Work required: Render the lines from the one containing "You are a computer-use agent. The image size is (1280, 589)." through the one containing "Click inside the", inclusive, as a Markdown table with the columns Row and Line. Number each row and omit any blank lines.

--- Start of Excerpted data ---

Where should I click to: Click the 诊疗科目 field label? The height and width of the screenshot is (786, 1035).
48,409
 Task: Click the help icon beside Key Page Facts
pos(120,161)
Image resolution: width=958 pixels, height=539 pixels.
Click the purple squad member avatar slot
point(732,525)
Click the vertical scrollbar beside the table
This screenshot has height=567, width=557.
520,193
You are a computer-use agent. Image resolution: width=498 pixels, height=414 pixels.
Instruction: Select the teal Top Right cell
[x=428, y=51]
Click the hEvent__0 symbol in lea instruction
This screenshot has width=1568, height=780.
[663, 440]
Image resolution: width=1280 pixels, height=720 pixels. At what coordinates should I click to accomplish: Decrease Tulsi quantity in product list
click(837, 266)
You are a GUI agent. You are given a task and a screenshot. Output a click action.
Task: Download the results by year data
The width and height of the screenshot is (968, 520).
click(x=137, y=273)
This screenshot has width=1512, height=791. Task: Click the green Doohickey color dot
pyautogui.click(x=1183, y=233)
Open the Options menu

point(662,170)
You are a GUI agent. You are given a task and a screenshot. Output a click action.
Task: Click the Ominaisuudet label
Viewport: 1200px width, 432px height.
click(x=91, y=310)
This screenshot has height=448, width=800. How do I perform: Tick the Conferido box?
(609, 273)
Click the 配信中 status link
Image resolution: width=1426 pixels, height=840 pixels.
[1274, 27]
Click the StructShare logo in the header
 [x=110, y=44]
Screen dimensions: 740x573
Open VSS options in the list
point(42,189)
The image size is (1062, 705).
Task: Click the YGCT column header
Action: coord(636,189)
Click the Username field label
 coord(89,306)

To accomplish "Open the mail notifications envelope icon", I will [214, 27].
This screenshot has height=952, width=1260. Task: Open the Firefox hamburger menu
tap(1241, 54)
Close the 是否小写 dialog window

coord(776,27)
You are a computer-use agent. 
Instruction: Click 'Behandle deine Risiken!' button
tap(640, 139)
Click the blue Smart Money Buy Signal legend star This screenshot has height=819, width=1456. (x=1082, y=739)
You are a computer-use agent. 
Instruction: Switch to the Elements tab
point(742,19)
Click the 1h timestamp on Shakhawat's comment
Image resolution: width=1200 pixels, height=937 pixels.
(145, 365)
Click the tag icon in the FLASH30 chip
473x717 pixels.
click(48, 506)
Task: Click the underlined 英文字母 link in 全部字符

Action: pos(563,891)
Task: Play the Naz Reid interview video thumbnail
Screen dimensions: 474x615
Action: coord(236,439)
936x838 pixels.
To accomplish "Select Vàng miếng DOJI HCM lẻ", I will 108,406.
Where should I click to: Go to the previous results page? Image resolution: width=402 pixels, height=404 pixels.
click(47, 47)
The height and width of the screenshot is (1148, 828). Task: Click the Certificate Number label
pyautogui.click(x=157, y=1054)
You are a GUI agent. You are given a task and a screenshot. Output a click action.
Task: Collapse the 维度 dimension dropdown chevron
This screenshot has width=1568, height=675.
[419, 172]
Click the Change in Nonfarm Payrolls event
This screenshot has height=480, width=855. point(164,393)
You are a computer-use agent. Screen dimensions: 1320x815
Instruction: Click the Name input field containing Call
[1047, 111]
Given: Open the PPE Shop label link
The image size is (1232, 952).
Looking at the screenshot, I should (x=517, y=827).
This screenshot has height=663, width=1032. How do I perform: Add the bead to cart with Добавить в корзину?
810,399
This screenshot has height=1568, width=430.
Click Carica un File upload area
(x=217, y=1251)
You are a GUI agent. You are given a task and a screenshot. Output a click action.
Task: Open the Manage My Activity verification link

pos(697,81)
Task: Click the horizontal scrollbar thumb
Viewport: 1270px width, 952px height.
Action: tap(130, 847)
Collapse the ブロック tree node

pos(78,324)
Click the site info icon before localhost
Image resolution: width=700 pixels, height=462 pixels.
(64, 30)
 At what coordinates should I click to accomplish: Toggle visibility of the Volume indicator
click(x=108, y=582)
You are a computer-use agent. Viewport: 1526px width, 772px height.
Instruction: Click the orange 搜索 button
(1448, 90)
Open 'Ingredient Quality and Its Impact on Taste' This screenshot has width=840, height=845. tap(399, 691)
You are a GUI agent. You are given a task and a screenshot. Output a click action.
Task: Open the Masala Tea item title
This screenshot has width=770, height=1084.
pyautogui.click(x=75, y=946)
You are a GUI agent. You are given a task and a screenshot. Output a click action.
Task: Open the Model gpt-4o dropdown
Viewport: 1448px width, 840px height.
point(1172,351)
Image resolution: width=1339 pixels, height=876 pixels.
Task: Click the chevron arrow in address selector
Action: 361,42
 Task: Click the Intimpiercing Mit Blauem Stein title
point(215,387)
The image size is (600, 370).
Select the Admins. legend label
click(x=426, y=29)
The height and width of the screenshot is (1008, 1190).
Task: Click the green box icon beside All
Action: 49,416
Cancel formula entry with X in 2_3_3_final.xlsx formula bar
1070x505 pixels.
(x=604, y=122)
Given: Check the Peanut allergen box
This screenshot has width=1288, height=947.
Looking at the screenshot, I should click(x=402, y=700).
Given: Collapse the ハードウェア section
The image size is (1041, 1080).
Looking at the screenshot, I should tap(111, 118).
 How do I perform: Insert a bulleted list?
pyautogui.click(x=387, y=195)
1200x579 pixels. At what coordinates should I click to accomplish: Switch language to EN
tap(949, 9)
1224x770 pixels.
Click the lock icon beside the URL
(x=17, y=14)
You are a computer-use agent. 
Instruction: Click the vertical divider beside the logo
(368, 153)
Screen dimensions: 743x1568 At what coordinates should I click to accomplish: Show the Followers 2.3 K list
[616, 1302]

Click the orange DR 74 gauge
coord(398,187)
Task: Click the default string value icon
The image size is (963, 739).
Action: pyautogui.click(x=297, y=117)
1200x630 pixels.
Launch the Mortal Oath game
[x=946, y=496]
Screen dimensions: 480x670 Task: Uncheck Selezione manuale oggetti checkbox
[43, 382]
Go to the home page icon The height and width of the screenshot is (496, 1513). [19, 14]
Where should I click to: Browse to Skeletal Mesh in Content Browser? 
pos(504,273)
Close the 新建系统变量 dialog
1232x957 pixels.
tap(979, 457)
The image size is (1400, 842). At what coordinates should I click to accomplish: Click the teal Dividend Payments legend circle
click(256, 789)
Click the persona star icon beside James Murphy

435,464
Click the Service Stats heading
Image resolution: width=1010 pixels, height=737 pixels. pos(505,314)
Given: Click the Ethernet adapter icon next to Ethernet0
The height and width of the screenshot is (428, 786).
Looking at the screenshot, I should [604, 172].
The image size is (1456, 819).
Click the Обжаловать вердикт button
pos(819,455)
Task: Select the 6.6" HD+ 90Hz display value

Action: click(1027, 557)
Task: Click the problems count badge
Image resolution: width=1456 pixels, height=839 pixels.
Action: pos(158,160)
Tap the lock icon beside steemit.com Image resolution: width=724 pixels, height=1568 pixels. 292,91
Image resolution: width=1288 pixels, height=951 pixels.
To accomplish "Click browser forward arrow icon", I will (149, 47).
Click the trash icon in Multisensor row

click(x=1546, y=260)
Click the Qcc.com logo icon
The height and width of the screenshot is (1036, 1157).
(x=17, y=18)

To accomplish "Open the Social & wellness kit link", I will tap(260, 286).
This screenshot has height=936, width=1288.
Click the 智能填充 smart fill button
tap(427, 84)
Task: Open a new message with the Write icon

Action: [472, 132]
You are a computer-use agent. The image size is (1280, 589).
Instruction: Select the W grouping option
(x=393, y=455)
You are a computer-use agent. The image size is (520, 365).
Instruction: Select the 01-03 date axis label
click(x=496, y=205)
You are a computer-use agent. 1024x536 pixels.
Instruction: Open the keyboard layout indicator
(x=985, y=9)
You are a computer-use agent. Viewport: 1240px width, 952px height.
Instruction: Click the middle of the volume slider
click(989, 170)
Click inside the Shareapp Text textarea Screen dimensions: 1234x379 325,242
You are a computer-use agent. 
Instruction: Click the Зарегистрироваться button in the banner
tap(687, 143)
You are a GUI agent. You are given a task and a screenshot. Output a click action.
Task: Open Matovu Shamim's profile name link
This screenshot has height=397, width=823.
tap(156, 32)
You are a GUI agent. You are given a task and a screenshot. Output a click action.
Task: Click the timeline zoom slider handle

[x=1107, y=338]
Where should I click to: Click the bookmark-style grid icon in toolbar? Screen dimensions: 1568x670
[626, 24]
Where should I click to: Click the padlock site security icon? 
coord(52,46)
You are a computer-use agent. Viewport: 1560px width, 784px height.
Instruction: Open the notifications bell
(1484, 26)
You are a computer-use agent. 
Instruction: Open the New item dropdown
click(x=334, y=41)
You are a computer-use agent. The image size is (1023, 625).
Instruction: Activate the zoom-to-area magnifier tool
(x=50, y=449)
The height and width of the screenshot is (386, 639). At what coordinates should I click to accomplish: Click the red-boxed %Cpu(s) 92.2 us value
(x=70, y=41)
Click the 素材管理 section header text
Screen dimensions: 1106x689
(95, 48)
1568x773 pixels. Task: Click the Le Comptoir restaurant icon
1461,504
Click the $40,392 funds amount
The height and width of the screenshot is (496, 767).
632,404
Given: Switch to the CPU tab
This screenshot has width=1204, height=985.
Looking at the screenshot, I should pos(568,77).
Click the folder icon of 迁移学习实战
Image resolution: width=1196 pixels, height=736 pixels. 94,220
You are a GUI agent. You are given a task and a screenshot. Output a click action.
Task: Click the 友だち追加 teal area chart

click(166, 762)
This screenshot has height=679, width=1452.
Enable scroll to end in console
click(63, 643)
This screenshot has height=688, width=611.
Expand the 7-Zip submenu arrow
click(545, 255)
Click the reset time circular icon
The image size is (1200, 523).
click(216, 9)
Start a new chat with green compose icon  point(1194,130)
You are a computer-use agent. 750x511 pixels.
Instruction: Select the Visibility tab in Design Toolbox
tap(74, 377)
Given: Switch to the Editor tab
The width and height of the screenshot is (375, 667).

--- End of Excerpted data ---

Complete response:
| Row | Line |
|---|---|
| 1 | You are a computer-use agent. The image size is (1280, 589). |
| 2 | Instruction: Select the W grouping option |
| 3 | (x=393, y=455) |
| 4 | You are a computer-use agent. The image size is (520, 365). |
| 5 | Instruction: Select the 01-03 date axis label |
| 6 | click(x=496, y=205) |
| 7 | You are a computer-use agent. 1024x536 pixels. |
| 8 | Instruction: Open the keyboard layout indicator |
| 9 | (x=985, y=9) |
| 10 | You are a computer-use agent. Viewport: 1240px width, 952px height. |
| 11 | Instruction: Click the middle of the volume slider |
| 12 | click(989, 170) |
| 13 | Click inside the Shareapp Text textarea Screen dimensions: 1234x379 325,242 |